# Supplied information

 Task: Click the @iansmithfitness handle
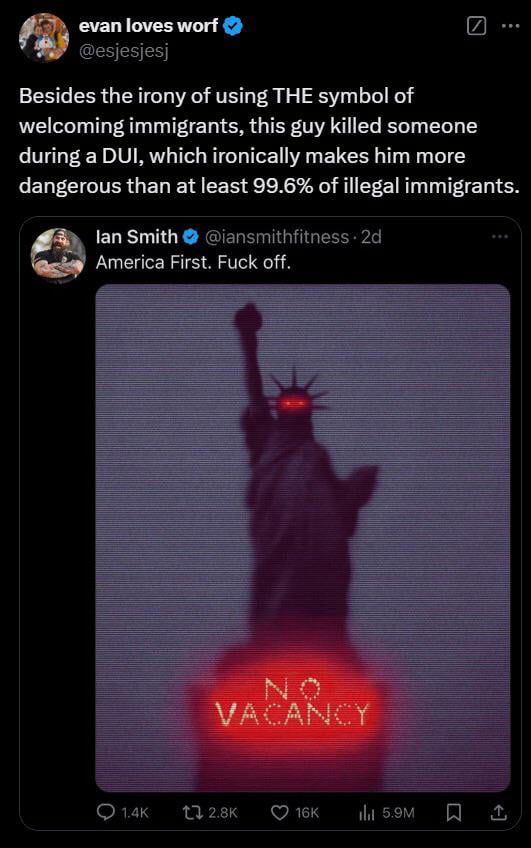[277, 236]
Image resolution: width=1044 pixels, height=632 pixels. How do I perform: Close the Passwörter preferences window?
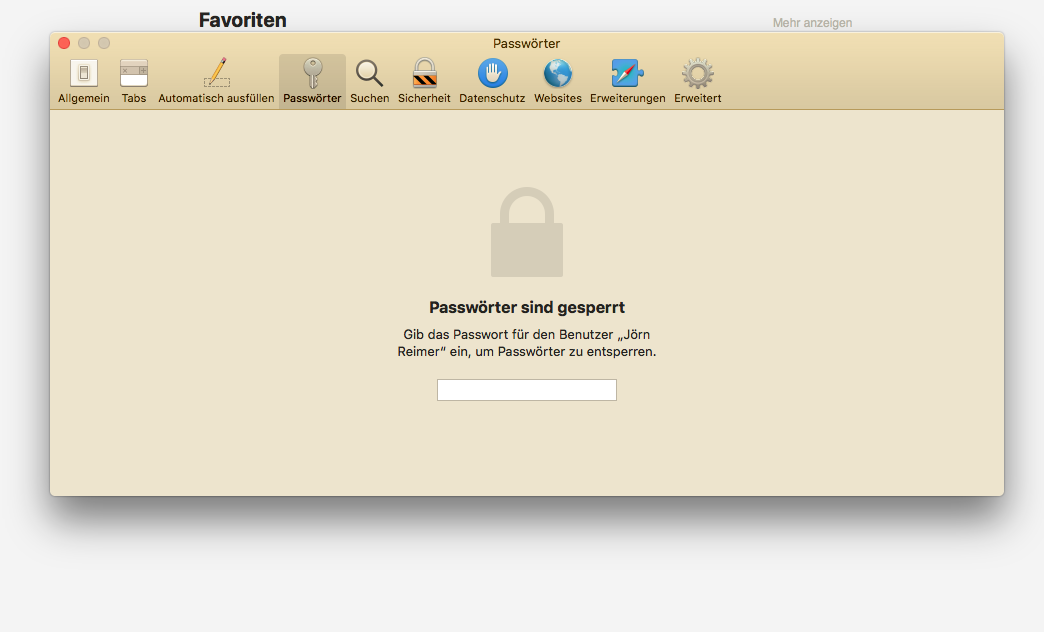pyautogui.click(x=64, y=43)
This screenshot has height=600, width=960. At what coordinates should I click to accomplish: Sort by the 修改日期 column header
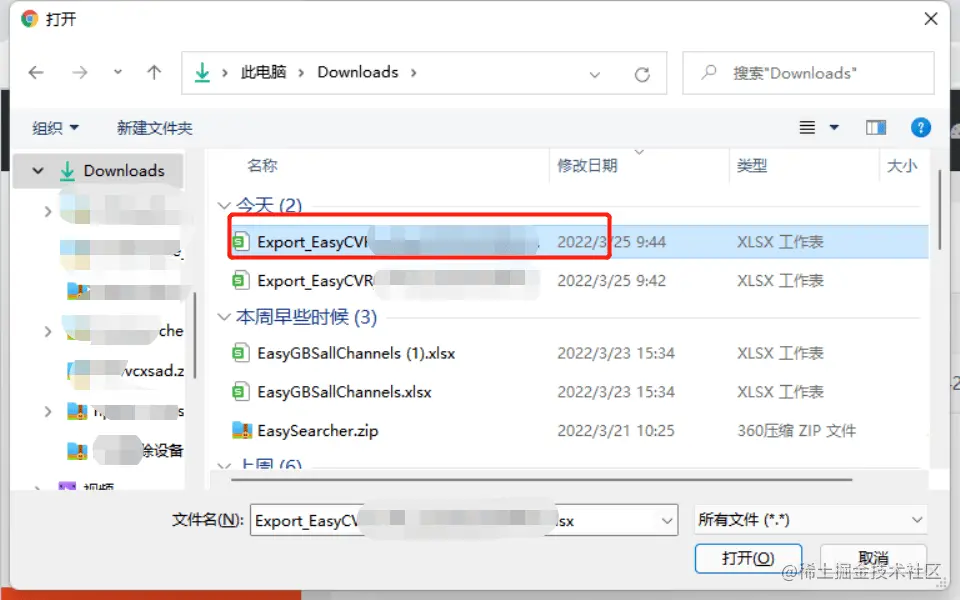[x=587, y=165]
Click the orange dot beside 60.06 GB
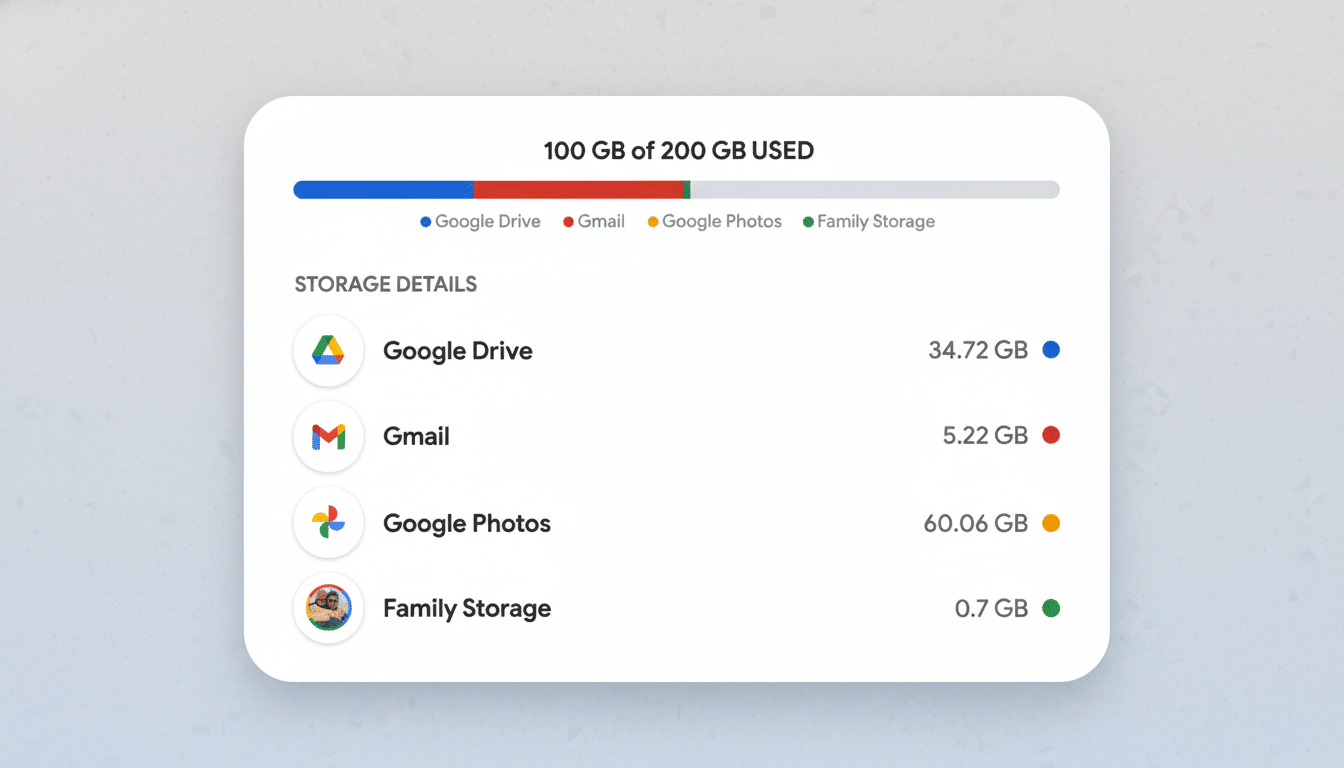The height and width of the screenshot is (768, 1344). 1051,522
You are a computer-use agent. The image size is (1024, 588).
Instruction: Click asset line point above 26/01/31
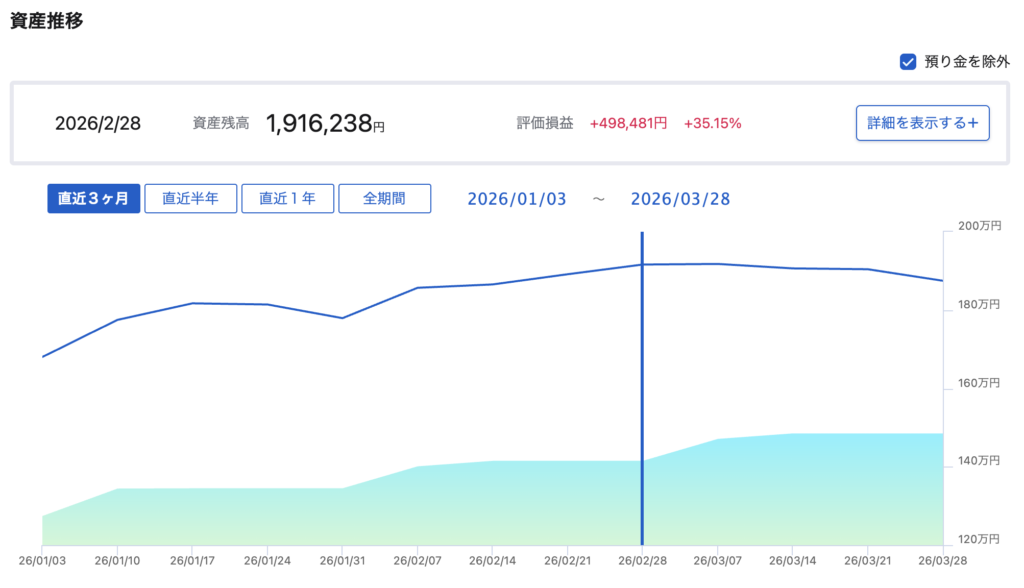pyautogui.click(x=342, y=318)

# Exercise objective
Could the lines from the first entry through the line that contains "You are a computer-use" be copied exactly, with all pictures left out?

# Reply to the task
 Task: Click the @iansmithfitness handle
[277, 236]
Image resolution: width=1044 pixels, height=632 pixels. How do I perform: Close the Passwörter preferences window?
pyautogui.click(x=64, y=43)
This screenshot has height=600, width=960. At what coordinates should I click to accomplish: Sort by the 修改日期 column header
[x=587, y=165]
Click the orange dot beside 60.06 GB
The height and width of the screenshot is (768, 1344). 1051,522
You are a computer-use agent. The image size is (1024, 588).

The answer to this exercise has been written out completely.